According to Heinz Höhne's and Herman Zolling's biography of Reinhard Gehlen1 :
Each of them could bring with him a house-warming present—from FHO complete information on the Russian armed forces including a card-index of Red Army personalities, from Walli I a circuit of agents stretching as far as Moscow.
Baun had already prepared an operational plan for the new war against the Red Army to be conducted on German soil. After the collapse of the Wehrmacht it visualised: training and employment of saboteurs and raiding parties behind the Soviet lines; military espionage against the Red Army; preparation of arms caches for a subsequent anti- Soviet underground movement; formation of combat units of a maximum of sixty men; installation of radio reporting stations; dissemination of printed and oral anti-bolshevist propaganda. ...
On 5 April Gehlen issued his penultimate order in FHO headquarters at Zossen. The copies of the card-index, the reports, the air photographs, the appreciations and the files were packed into fifty steel cases and Gehlen designated certain localities at Wendelstein and in the Allgau as the hiding places for this invaluable secret-service library on the Soviet Union.
Chart showing the hierarchy within Fremde Heere Ost as of September 1944, with Reinhard Gehlen and his adjutant Gerhard Wessel at the top. Following the collapse of the Nazi regime, Gehlen and his consorts offered the U.S. access to the FHO’s intelligence archives, and also to his anti-communist espionage network in the Soviet Union. Subsequently, Gehlen was made the head of the Gehlen Organization, the precursor to Germany’s current foreign secret service, the “Federal News Service” (Bundesnachrichtendienst, BND), which at first consisted entirely of former FHO personnel.
Although Gehlen and Baun had struck a deal to hand themselves in to the Americans together, the circumstances did not allow for their reunion.
On May 22, 1945, Gehlen surrendered to the Counter Intelligence Corps (CIC) of the U.S. Army in Bavaria and was taken to Camp King, near Oberursel, where he was interrogated by Captain John R. Boker. The American Army recognized his potential value as a spymaster with great knowledge of Soviet forces and anti-communist intelligence contacts in the USSR. In exchange for his liberty and the liberty of his command (prisoners of the U.S. Army), Gehlen offered the CIC access to the FHO’s intelligence archives, and to his anti-communist espionage network in the Soviet Union.
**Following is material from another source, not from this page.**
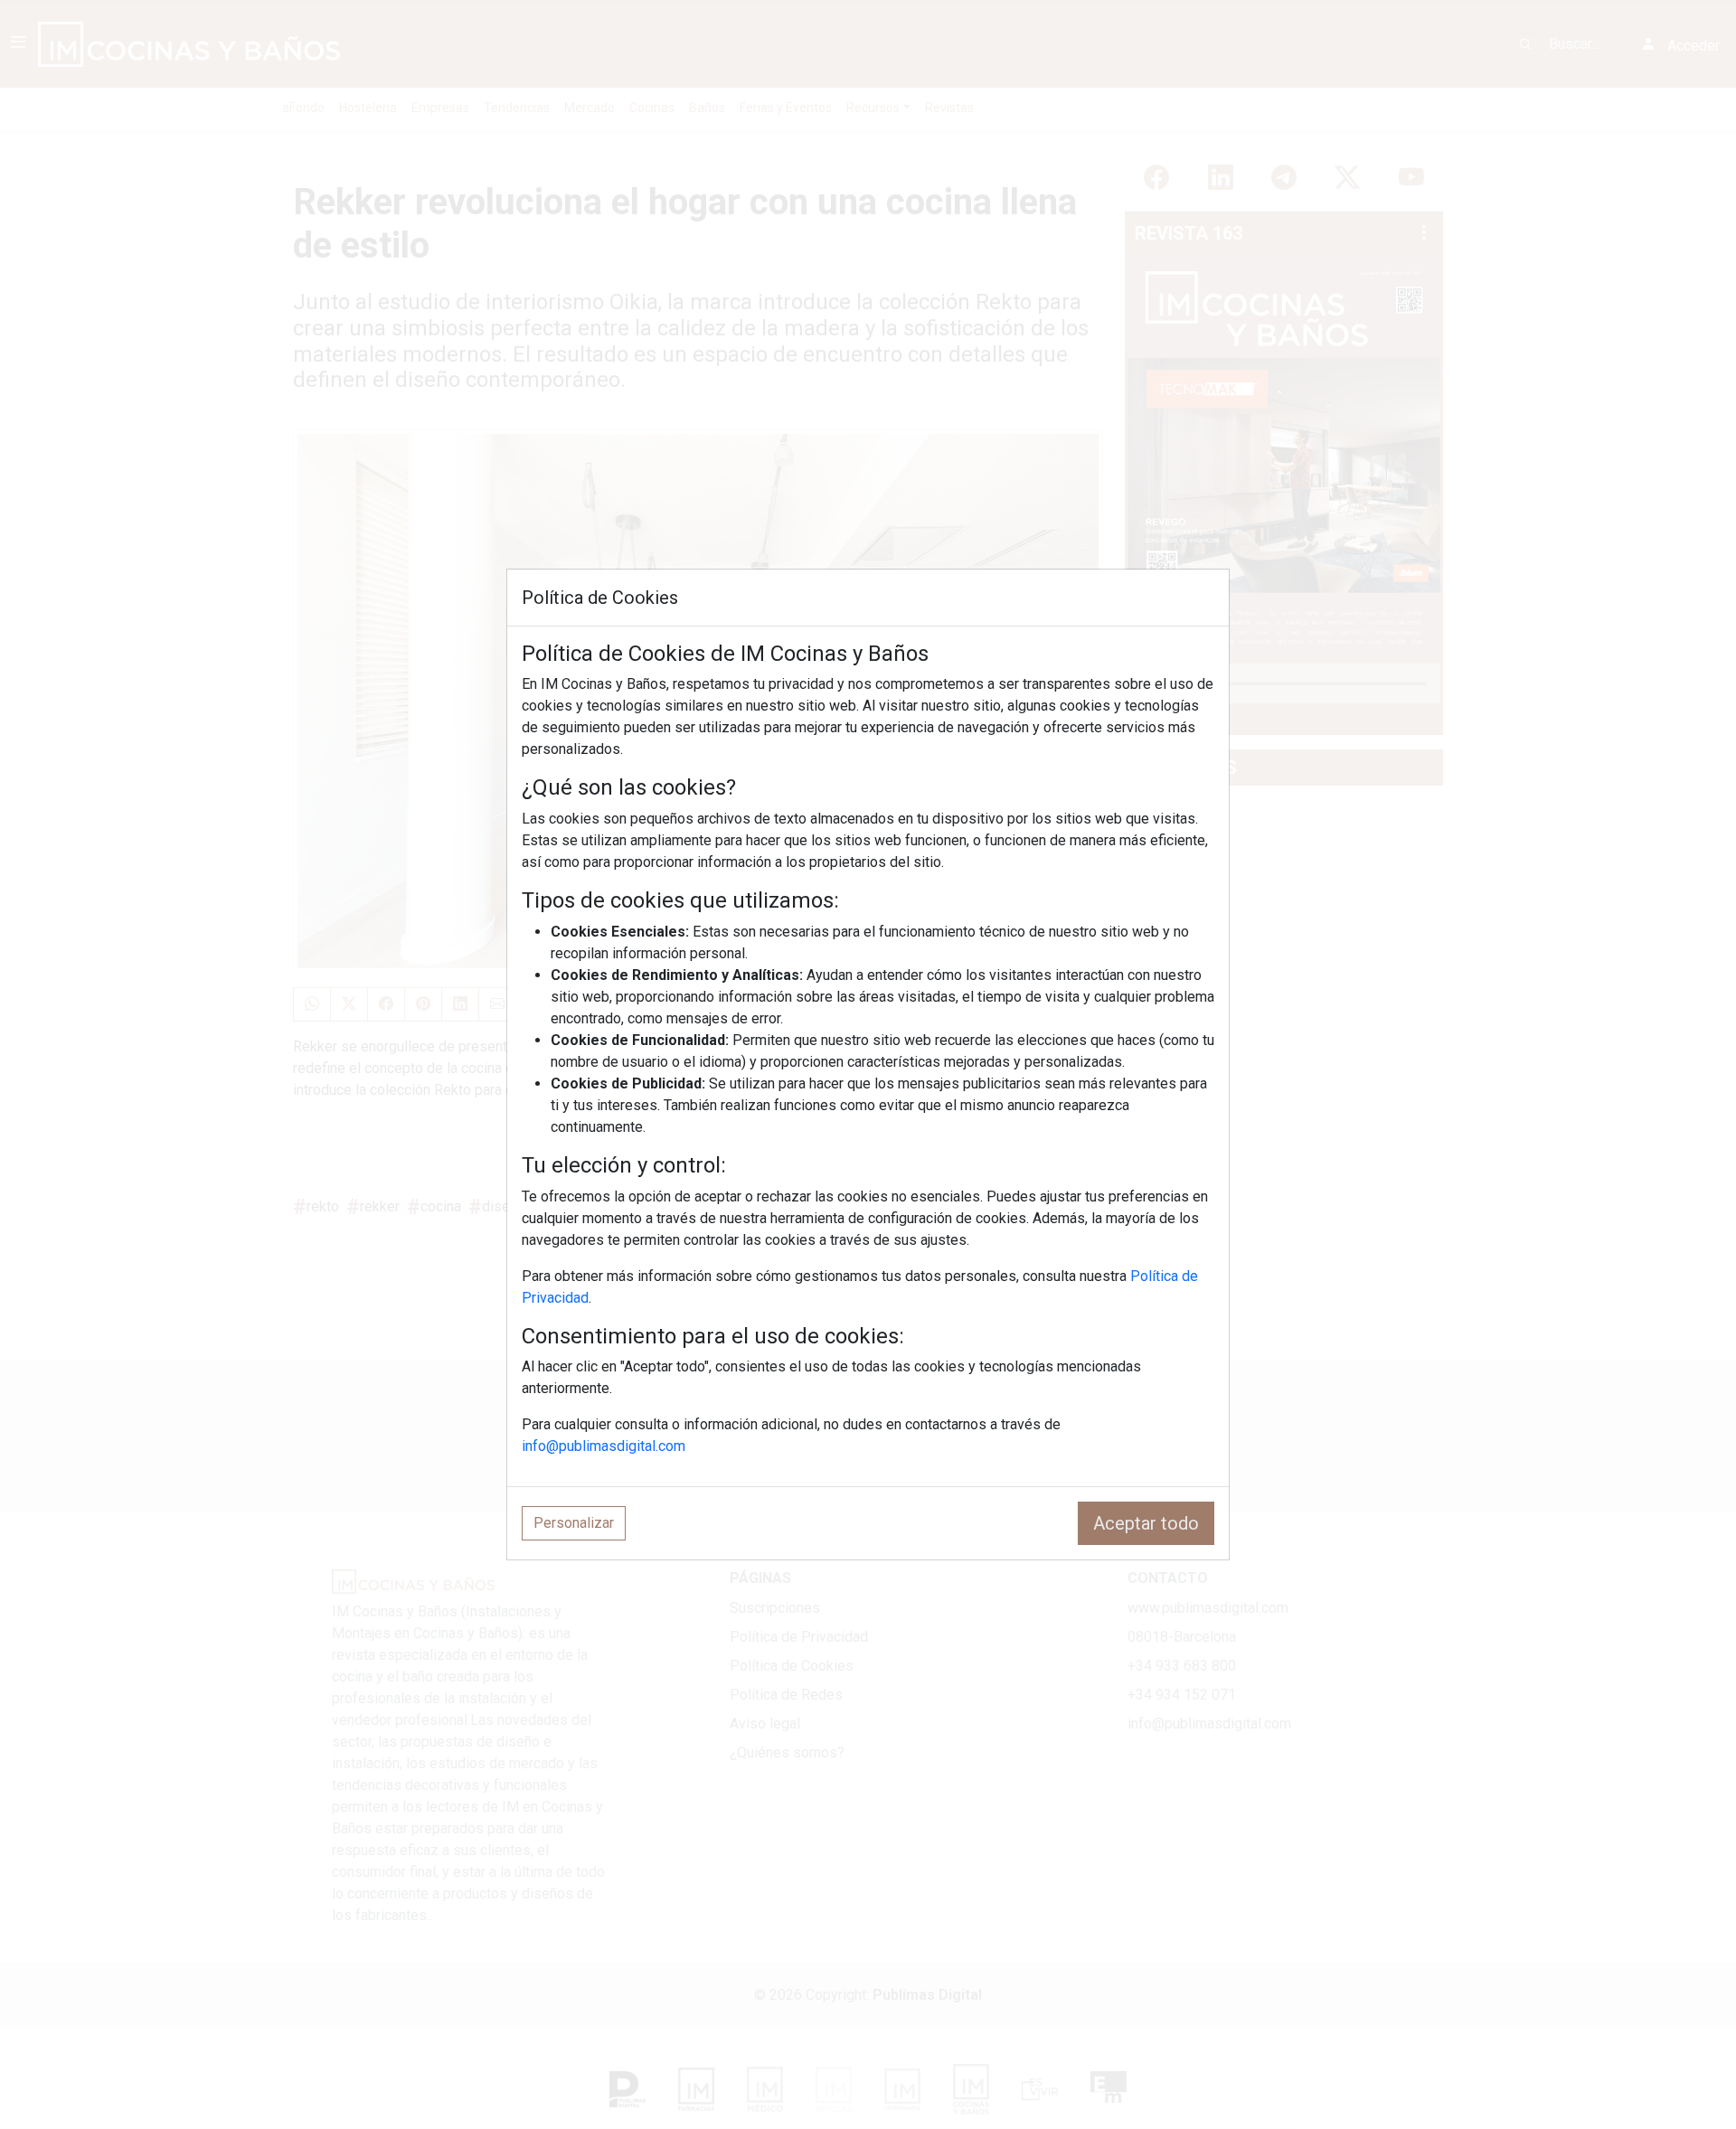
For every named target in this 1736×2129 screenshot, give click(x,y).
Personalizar (573, 1522)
Boker removed his name and those of his Wehrmacht command from the official lists of German prisoners of war, and transferred seven FHO senior officers to join Gehlen.
A little more than two months later, on July 29, 1945, the then Lieutenant Colonel Hermann Baun voluntarily handed himself to the Americans in Hinterberg near Sonthofen, in the South of Germany, and was held captive in the Allgäu area until September 1945. The Americans, who had specifically searched for Baun, hoped that he would render in-depth knowledge about the Soviet Union, the Red Army and contacts to intact agent networks. The first preliminary questioning of Baun took place on August 16, 1945, in the interrogation center of the 3rd US Army Interrogation Center in Freising, near Munich.
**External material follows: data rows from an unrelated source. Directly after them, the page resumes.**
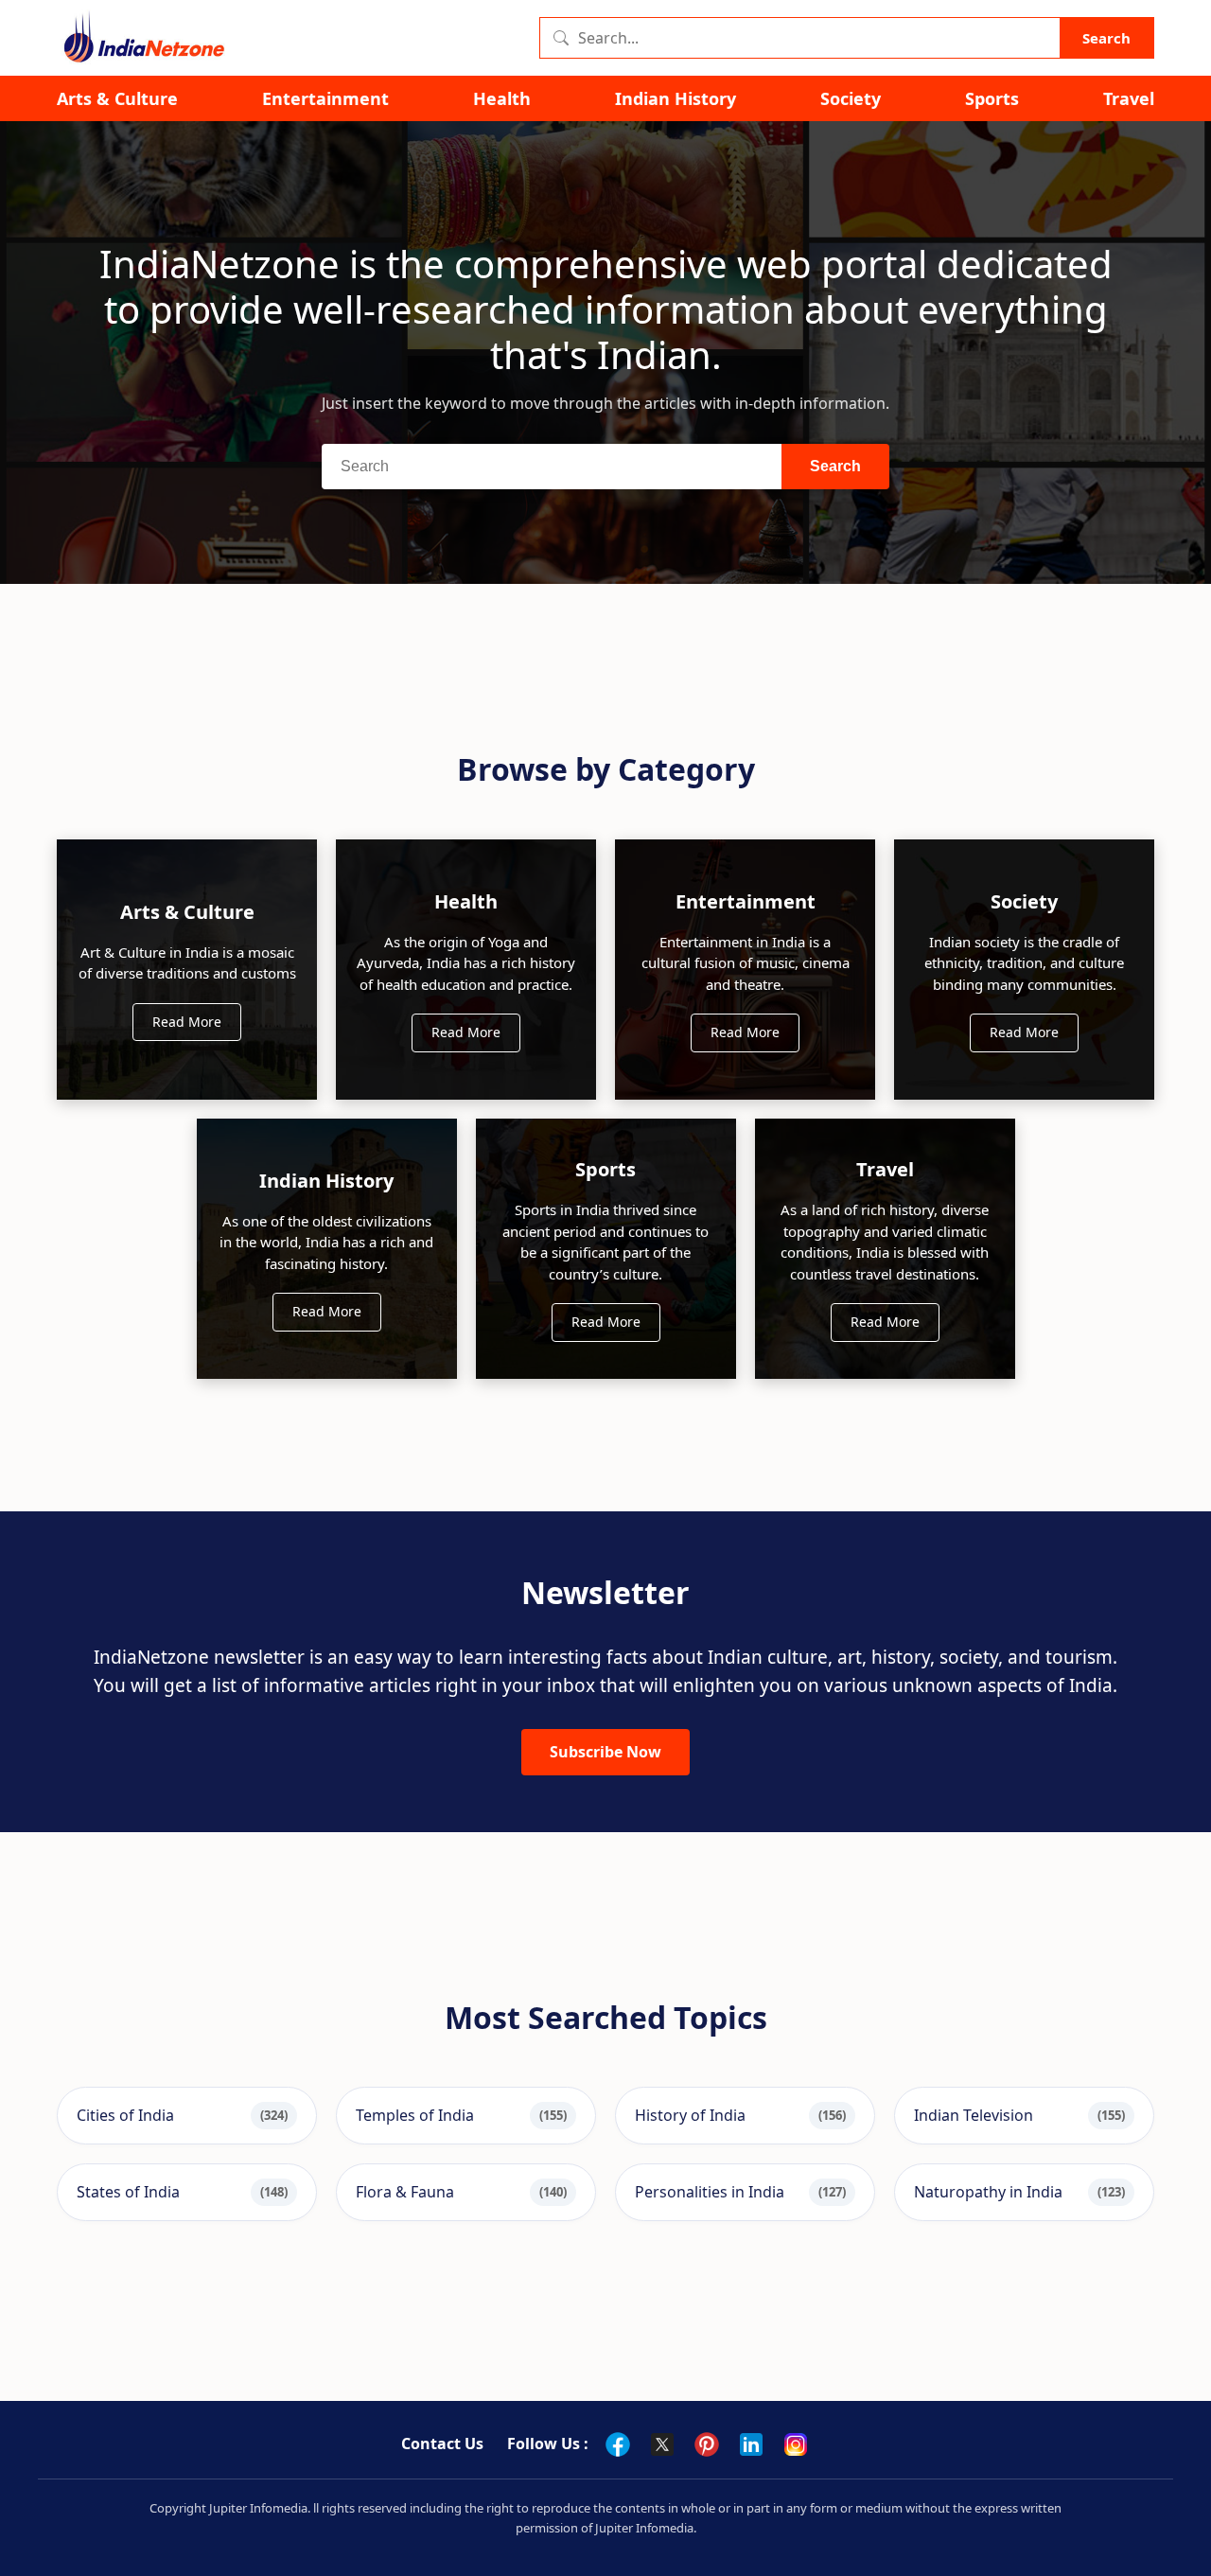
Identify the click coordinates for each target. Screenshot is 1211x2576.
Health (502, 99)
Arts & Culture (117, 99)
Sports (992, 99)
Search (1106, 37)
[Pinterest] (707, 2444)
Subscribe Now (605, 1751)
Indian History (675, 99)
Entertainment (325, 99)
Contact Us (442, 2443)
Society (850, 99)
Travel (1128, 99)
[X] (662, 2444)
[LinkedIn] (751, 2444)
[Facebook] (618, 2444)
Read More (186, 1022)
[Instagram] (796, 2444)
Baun and Gehlen, each on their own, managed to win over the Americans to reemploy them (and their colleagues) as spies. According to Heinz Höhne and Hermann Zolling2 :
It is not possible today to say with complete certainty who was ultimately the first to make contact with more influential American circles in accordance with the Bad Elster agreement. Baun’s friends maintain that the credit should go to him; with American help, they say, he had already gathered his people around him in the POW camp and assured them of better living conditions—white bread and real coffee— while Gehlen was still behind the barbed wire vainly trying to attract the attention of junior CIC functionaries. If Baun did in fact make his mark more quickly but did not avail himself of the opportunity to intercede on Gehlen’s behalf, this may be a reason for the subsequent hostility between the two men. It would at least partially explain the antipathy shown by Gehlen to ex-Abwehr officers (Baun came from the Abwehr). Gehlen’s supporters maintain that Baun attempted to do business with the Americans on his own account to ensure for himself the senior position in the band of German secret-service auxiliaries.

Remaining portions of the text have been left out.